Não foi uma promoção política, ideológica, ou a vontade mercenária de vender mais jornal. Não. A meu ver, o que fascinou foi a imagem linda. Tenho toda a fotografia, de cor, na cabeça. Dizia o secretário que barrou o cadáver preto: — “O morto é feio. A morte é um bucho”. E afirmava isso, com uma certeza fanática, sem imaginar que um dia seria também defunto, com a hediondez que atribuía aos defuntos. Mas o estudante assassinado era espantosamente belo.
E menino, infinitamente menino. Na fotografia aparece seminu, como um santo. Lá está o peito varado. E eu começo a pensar. Seria parecido com quem? Uma senhora veio me mostrar o retrato, trêmula de beleza: — “É Ofélia, não é Ofélia?”. Fez uma pausa e completou: — “Lindo como Ofélia!”. E começou a chorar.

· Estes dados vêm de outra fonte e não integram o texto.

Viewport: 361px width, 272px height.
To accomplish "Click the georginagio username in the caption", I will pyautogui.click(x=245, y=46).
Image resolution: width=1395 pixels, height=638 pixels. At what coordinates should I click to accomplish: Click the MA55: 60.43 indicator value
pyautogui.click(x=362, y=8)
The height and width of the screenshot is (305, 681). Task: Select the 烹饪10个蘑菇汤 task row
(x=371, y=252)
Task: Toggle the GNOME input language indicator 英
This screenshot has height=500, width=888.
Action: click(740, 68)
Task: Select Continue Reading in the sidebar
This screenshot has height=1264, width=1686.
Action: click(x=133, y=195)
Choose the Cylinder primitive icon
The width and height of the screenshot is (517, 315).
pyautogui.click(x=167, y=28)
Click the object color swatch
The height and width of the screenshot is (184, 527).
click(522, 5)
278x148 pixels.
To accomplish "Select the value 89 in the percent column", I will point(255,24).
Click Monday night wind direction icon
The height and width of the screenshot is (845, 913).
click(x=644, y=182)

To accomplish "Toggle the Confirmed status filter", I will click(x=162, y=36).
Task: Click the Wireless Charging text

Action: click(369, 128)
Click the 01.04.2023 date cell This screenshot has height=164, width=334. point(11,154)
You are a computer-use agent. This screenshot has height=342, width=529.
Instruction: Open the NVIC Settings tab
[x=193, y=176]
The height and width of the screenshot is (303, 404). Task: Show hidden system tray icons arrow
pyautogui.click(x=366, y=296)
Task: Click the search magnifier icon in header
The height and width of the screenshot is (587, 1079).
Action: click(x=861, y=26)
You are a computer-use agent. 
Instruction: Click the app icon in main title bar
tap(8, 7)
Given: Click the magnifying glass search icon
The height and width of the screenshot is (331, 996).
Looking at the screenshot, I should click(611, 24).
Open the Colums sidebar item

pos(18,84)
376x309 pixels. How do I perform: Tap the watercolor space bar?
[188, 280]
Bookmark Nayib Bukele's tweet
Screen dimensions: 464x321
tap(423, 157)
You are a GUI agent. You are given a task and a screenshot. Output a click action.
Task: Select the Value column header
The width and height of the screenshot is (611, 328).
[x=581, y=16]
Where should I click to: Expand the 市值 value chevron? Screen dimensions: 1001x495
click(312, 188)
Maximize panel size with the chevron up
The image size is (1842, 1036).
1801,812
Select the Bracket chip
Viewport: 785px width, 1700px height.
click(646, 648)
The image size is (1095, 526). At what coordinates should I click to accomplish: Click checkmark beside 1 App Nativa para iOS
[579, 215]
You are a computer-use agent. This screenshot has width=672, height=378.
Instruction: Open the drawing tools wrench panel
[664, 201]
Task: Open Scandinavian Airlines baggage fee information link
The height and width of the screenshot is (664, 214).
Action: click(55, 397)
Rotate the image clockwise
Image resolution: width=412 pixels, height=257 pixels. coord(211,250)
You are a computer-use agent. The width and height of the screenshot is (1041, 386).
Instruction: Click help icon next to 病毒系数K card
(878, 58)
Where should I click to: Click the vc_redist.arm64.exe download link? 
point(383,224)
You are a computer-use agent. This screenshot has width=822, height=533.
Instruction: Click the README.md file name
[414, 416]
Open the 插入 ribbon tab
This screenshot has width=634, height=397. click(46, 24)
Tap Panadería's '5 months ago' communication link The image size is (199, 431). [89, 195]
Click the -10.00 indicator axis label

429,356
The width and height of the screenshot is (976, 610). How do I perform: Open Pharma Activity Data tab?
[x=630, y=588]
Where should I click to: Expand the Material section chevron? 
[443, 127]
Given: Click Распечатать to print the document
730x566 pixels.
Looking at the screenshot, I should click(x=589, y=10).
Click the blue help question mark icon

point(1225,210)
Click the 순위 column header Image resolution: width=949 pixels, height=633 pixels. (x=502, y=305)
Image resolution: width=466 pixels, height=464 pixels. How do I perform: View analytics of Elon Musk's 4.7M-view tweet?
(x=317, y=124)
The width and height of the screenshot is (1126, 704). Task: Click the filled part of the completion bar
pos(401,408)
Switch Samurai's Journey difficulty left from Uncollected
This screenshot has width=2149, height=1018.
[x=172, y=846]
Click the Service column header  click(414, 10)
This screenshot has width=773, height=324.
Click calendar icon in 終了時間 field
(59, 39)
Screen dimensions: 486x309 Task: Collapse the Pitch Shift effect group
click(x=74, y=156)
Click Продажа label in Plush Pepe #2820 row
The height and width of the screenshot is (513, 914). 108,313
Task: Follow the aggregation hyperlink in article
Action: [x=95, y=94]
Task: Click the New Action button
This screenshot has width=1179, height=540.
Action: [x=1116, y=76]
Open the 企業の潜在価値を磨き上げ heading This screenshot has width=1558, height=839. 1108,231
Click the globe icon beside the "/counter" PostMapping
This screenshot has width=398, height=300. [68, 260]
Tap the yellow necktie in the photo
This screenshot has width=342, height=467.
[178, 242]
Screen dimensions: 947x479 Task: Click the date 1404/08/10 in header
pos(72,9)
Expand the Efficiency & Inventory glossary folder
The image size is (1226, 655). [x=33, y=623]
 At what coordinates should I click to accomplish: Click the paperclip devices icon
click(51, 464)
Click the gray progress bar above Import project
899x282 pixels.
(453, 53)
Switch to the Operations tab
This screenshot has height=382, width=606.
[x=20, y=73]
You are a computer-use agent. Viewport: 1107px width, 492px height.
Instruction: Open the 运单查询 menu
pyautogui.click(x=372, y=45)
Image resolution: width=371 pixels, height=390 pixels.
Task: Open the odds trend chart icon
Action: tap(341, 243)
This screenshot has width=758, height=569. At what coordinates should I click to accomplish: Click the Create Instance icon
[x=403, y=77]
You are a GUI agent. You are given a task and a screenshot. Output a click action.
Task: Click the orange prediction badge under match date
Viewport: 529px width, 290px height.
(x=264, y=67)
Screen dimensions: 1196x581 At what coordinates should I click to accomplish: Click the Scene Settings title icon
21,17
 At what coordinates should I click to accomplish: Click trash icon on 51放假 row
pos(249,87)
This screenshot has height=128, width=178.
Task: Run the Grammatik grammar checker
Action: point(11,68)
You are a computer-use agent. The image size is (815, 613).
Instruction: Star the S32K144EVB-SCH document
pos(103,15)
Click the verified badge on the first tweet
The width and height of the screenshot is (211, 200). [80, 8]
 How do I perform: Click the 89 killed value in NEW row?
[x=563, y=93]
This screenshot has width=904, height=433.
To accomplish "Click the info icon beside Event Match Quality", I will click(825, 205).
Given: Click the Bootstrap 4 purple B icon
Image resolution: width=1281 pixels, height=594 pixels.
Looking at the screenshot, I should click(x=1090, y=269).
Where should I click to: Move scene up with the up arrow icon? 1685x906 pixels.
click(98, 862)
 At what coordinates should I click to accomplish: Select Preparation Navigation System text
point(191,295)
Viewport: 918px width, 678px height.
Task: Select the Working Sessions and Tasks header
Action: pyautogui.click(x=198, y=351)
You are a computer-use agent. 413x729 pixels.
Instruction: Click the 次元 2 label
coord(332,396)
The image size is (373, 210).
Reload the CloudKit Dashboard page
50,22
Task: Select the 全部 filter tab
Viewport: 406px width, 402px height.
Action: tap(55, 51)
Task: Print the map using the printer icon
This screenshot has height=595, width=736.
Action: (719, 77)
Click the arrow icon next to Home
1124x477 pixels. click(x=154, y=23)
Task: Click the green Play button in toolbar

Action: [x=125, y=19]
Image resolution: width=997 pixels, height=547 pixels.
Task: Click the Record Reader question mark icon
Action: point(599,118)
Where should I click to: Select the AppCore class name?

Vejam vocês. Fora a fotografia, toda a cobertura foi, para o leitor, uma amarga frustração. Falo, sobretudo, das primeiras páginas. Ah, eu ainda apanhei a última geração romântica da imprensa. Uma manchete era, por vezes, uma solução em oito colunas, em tipos garrafais. Quando mataram o rei e o príncipe herdeiro de Portugal, o nosso Correio da Manhã lançou várias manchetes e mais esta: — horrível emoção! Hoje, a primeira página não faz nenhuma concessão ao espanto, nenhuma concessão ao horror, nenhuma concessão à misericórdia. Ao passo que a antiga primeira página pingava sangue e pingava lágrima. Em nossos dias, ela é a pura e radical objetividade.
Vejamos, ao acaso, o Jornal do Brasil. O fuzilamento do menino era uma catástrofe. Mas a catástrofe não foi tratada como tal. De modo algum. Fui ler a primeira página do velho órgão. Eis os termos em que se apresenta a tragédia: “A morte do estudante Edson Luís de Lima Souto — baleado no peito, às 18h30m de ontem, durante um conflito da pm com estudantes no restaurante do Calabouço”. E só. Tenham paciência. Mas esse tom impessoal, sumário, desumano, seria apropriado para noticiar um atropelamento de cachorro. O leitor tem vontade de bater para o Departamento de Pesquisas do Jornal do Brasil e lembrar-lhe: — “Vocês estão falando de um estudante, um menino, um ser humano”.
E assim o patético da fotografia não existe no texto. Uma objetividade idiota arranca do fato as suas entranhas ou, se preferirem outra imagem, castra todas as potencialidades do fato. Republiquei, acima, textualmente, o que disse a primeira página do Jornal do Brasil sobre uma catástrofe. Eu escrevi “objetividade idiota” e é realmente idiota. E assim, estritamente objetivo, o Jornal do Brasil põe uma distância imensa entre o leitor e o acontecimento, entre o leitor e o espanto, entre o leitor e a misericórdia, entre o leitor e o ódio. Sim, essa meia dúzia de linhas humilha, desfeiteia, degrada o martírio.